Pietra Montecorvino (born 2 December 1962 in Naples) is an Italian singer and actress. Her real name is Barbara D'Alessandro and her pseudonym is a play on the name of the small town of Pietramontecorvino near Foggia in south-east Italy. She and her longterm companion Eugenio Bennato have two children, Carola and Fulvio.

==Film career==
Montecorvino made her acting debut in the film "FF.SS." in 1983. With fellow actor Renzo Abore she released a single called "Sud" from the film the same year. She later went on to star in movies like La Ciorta de Feliciello and Cavalli Si Nasce.

==Singing career==
Montecorvino has become well known for her rasping voice and emotional delivery.

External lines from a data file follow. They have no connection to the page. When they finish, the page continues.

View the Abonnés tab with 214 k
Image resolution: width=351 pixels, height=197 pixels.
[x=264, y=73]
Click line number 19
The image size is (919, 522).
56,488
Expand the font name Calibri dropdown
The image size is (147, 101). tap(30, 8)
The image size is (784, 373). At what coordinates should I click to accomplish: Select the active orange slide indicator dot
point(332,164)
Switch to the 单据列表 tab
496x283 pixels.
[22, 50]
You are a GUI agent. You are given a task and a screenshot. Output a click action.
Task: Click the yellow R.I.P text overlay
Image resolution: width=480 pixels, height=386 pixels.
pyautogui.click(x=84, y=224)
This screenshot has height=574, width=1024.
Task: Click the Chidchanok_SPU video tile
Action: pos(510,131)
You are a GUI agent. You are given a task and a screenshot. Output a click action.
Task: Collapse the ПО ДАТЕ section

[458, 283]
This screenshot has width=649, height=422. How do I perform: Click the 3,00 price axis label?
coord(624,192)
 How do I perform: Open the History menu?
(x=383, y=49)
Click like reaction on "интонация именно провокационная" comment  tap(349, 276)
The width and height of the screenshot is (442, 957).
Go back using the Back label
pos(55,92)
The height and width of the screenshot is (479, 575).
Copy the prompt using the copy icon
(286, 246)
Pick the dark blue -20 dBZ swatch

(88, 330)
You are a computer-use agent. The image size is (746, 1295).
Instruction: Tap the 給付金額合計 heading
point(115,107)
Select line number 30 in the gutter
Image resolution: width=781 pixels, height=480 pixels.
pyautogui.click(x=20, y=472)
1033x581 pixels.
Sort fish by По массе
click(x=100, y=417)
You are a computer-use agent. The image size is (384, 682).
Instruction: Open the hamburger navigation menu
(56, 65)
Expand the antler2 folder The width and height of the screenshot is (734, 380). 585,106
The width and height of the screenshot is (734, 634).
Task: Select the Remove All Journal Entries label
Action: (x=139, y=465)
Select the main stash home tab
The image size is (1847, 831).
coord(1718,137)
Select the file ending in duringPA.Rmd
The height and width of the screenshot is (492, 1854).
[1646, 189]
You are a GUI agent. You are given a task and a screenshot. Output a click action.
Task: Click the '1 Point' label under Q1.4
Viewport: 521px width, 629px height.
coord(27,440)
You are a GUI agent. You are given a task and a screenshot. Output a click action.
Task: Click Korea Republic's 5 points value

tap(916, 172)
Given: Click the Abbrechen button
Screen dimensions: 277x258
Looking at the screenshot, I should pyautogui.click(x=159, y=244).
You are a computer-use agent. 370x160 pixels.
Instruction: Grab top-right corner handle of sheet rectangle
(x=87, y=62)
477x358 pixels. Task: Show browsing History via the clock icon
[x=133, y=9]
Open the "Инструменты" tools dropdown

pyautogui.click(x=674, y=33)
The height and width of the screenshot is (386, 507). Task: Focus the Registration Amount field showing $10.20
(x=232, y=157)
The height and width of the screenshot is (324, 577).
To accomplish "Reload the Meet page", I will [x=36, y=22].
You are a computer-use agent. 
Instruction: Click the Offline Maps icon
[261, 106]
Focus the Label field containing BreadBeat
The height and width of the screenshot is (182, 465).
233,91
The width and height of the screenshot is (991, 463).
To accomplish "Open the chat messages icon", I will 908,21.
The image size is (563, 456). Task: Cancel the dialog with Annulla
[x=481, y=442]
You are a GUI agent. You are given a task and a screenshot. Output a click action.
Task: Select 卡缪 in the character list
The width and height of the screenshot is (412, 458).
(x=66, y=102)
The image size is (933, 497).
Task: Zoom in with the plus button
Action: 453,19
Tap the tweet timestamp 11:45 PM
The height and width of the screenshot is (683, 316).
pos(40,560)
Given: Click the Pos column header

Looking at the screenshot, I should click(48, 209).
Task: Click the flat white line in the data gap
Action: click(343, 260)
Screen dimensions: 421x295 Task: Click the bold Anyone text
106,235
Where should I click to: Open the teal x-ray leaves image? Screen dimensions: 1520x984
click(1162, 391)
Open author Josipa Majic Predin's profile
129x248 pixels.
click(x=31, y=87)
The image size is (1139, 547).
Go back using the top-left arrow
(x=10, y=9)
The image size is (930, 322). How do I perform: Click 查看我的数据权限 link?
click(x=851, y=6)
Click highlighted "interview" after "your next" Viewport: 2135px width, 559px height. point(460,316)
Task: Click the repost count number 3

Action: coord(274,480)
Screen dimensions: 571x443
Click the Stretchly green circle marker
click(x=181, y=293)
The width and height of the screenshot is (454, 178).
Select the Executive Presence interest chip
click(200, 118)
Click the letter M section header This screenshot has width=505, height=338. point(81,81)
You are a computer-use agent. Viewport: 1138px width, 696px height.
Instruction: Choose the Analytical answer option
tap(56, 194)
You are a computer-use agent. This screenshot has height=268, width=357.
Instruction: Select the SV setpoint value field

Her first solo single was "Una città che vola/Tutta pe' mme", in 1988. In the same year she performed three duets with Italian singer/songwriter Angelo Branduardi, "Fruit", "Tango" and "Bluebeard", on his album Bread and Roses. She did not release her first solo album, Segnorita, until 1991, when she was nearly 30, but there have been several other albums since.

Montecorvino appeared on the British TV music programme Later... with Jools Holland on 21 April 2004.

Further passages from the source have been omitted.